The strike of 500 workers at Chevron’s Richmond, California oil refinery is now well into its fourth week. Workers seek to end Chevron’s hated “standby” policy which prevents workers from living normal lives and to get pay increases that address the historic surge in living costs, with inflation nationally at 8.5 percent.
The strike at Richmond takes place as hundreds of thousands of people have taken to the streets to protest the surging cost of living worldwide– including in Sri Lanka, Spain, Iraq, and Peru. In opposing inadequate pay raises, the striking Chevron workers speak for all sections of workers, in the United States and elsewhere, who are being immiserated by the crumbling value of their paychecks.
The strikers’ battle is not just with Chevron, but with the United Steelworkers (USW), which in March sought to impose a sellout national contract that delivered a pay cut to workers when adjusted for inflation. Inflation is at a 40-year high of 8.5 percent year-on-year, but the USW is telling workers they will only get an average raise of 3 percent. Many refineries, like the Phillips 66 refinery in Billings, Montana, voted the national contract down, only to be browbeat into voting “yes” on the same agreement by national representatives flown out to ensure it passed.
On Monday, the financial press reported that Chevron had met with the USW bargaining team, offering a deal. The USW has announced it is working on a “reply,” but has not issued any other information.
Striking workers must be warned. Whatever agreement the USW and Chevron come to will not be a win for workers but a massive defeat.
Chevron is perfectly content paying its army of scabs to keep production going until they get their way, even if it means poorly running the facility and putting the Bay Area at risk. Meanwhile, the USW has starved workers on the picket line, with virtually no strike pay for weeks. Moreover, the USW has barely mentioned the strike to some 30,000 oil and gas workers nationwide in the union, precisely because they want to contain it. But how will striking oil workers fight Chevron if they fight alone?
The way forward for workers is to break out of this straitjacket imposed on them by the USW and help build the Oil Workers Rank-and-File Committee (OWRFC) to unite all oil workers in a common struggle against the surging cost of living. This includes connecting them with other sections of the working class—nurses, autoworkers, and others—who are fighting, like refinery workers, for better staffing, less overtime abuse, and wages that take into account inflation.

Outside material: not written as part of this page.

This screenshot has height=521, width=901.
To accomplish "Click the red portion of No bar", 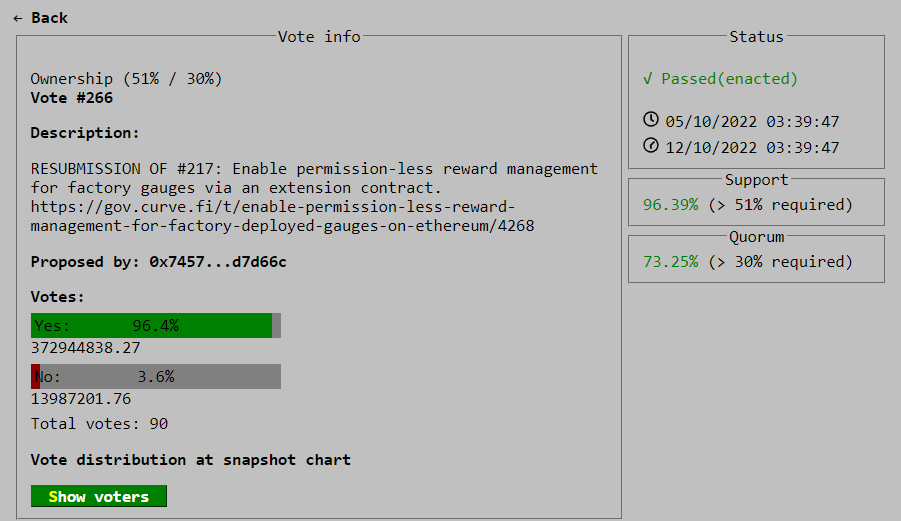I will (35, 377).
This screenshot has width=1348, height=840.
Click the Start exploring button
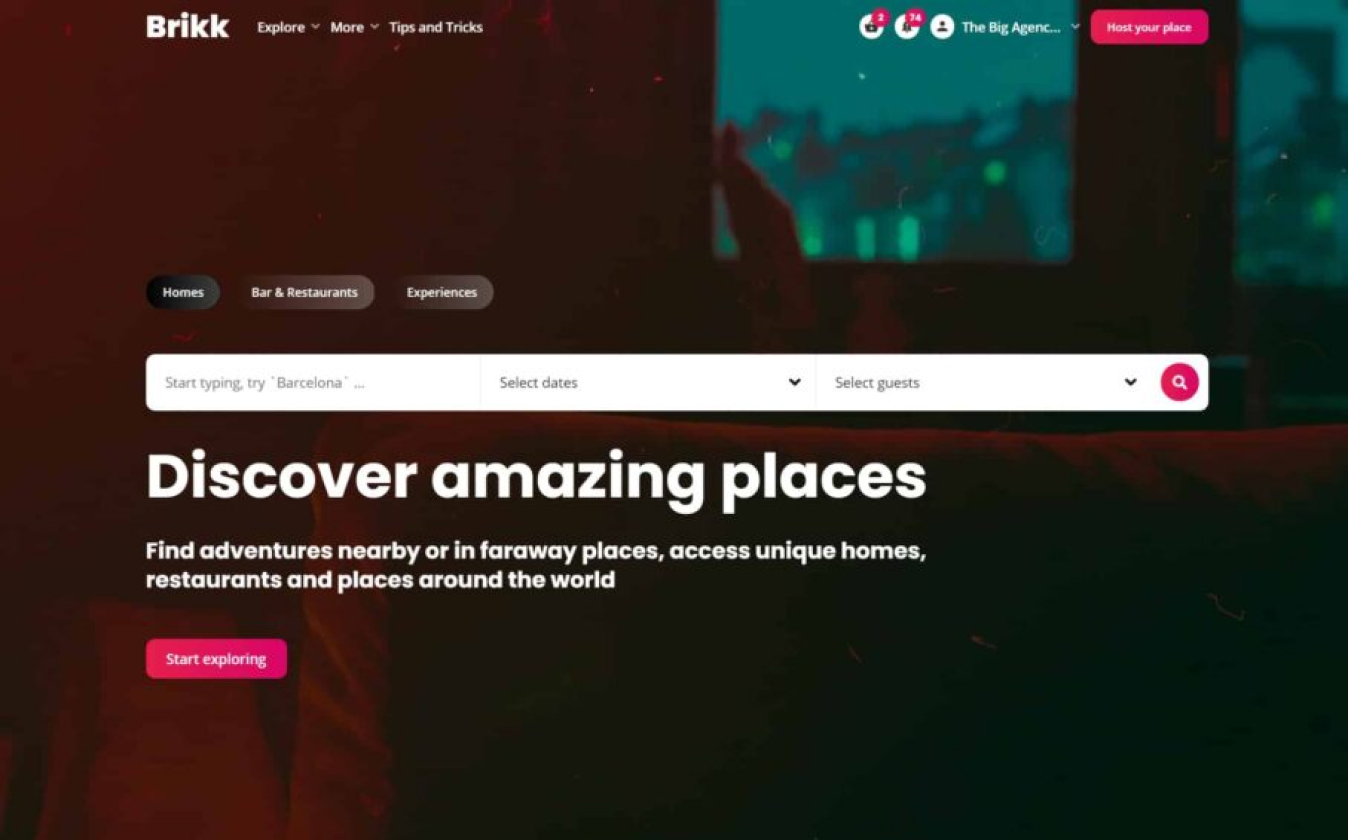[216, 659]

Around the world, workers, including oil workers, are fighting the same conditions. In the UK, oil workers at ExxonMobil just held a one-day strike in defiance of an insulting 2.5 percent pay increase.
The OWRFC was formed by refinery workers, particularly in Texas, to create a democratic organization of rank-and-file workers aimed at breaking the isolation of the corporatist trade unions and uniting oil workers with other sections of the international working class.
Striking Chevron workers have enormous support in the working class. Last week, for the second time, a World Socialist Web Site article about the strike went viral on the social media platform Imgur, getting over 165,000 views and over 130 comments. One top comment stated, “inflation has made wages unlivable for working people.”
Last week, student and teachers from Sacramento issued statements of support for Chevron workers to a WSWS reporting team visiting the Sacramento teachers strike.
“The system is rigged and that’s a fact,” said Stephanie, a high school student. She said she wished Chevron workers “the luck and support they need right now.” Adding, “It’s hard to see that we’re all struggling right now.”
Simon, another student supporting striking Sacramento teachers, stated that Chevron workers “should be getting a fair treatment as well for their work.” He added, “the economy is so messed up. I don’t want to have my children live through a depression… prices are rising every week. It’s getting to the point where people have to walk or take the train instead.”
Theresa, a worker in the East Bay, told the WSWS that it was time for Chevron to “give in” to the demands of workers. She said she commiserated with striking Chevron workers and workers all over the world, being “overwhelmed with high cost of home and store prices,” and with people’s “homes in jeopardy” across the region.
Geraldine, a former postal worker in Richmond, also sent a statement of support to Chevron workers, writing, “Chevron’s profits are greater than they were before the pandemic, yet they continue to disrespect their workers with wage offers that will quickly put them in the red as inflation goes through the roof.” She continued, “Besides the lousy pay offer and the over-priced health insurance provision, Chevron’s requirement that workers be on standby repeatedly for on call work with no compensation is an outrageous infringement on the freedom of the workers’ lives. People fought and died for the 8-hr day decades ago. Greed, not necessity, dictates mandatory overtime at Chevron. In this way they avoid hiring the needed help and thereby save money at workers’ expense.”
While workers at Chevron have enormous support in the working class, they need new organizations to break through the isolating conditions imposed on them by the USW, which seeks to, above all, avoid any kind of genuine, unified struggle against the oil companies.
The Oil Workers Rank-and-File Committee, above all, fights for the unification of workers in the United States and internationally to oppose the onslaught against the living standards of the working class.